Collected data
___
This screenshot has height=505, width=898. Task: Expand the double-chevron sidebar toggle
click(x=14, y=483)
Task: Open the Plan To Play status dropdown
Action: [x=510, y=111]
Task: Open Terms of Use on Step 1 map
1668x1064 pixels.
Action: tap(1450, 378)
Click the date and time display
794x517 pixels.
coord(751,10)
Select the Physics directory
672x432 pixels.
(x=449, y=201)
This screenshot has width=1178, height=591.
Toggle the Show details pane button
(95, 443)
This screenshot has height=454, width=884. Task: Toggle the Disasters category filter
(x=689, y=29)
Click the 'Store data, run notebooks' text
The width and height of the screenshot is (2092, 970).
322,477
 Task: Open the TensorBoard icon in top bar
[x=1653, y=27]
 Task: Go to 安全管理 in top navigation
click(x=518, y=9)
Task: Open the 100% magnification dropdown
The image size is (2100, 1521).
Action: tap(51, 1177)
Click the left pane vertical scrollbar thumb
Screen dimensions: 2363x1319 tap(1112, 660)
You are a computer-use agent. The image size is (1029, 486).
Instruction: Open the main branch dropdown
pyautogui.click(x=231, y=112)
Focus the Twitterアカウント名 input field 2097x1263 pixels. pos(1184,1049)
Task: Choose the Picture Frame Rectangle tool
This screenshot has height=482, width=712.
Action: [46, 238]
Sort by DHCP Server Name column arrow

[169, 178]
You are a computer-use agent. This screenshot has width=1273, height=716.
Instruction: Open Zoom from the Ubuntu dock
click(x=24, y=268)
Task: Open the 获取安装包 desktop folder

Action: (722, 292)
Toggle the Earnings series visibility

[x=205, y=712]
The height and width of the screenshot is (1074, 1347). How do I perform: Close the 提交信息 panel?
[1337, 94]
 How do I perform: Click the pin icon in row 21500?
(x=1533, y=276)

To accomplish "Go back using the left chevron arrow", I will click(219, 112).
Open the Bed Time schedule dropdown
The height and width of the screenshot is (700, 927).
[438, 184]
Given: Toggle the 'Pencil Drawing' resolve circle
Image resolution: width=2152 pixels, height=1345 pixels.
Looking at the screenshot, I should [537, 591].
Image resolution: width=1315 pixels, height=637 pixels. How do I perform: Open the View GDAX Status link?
___
▶ **Aim of the task**: Count every line of the records above in which the string "computer" appears. The number alone is to be given.

▶ **Result for this task**: 2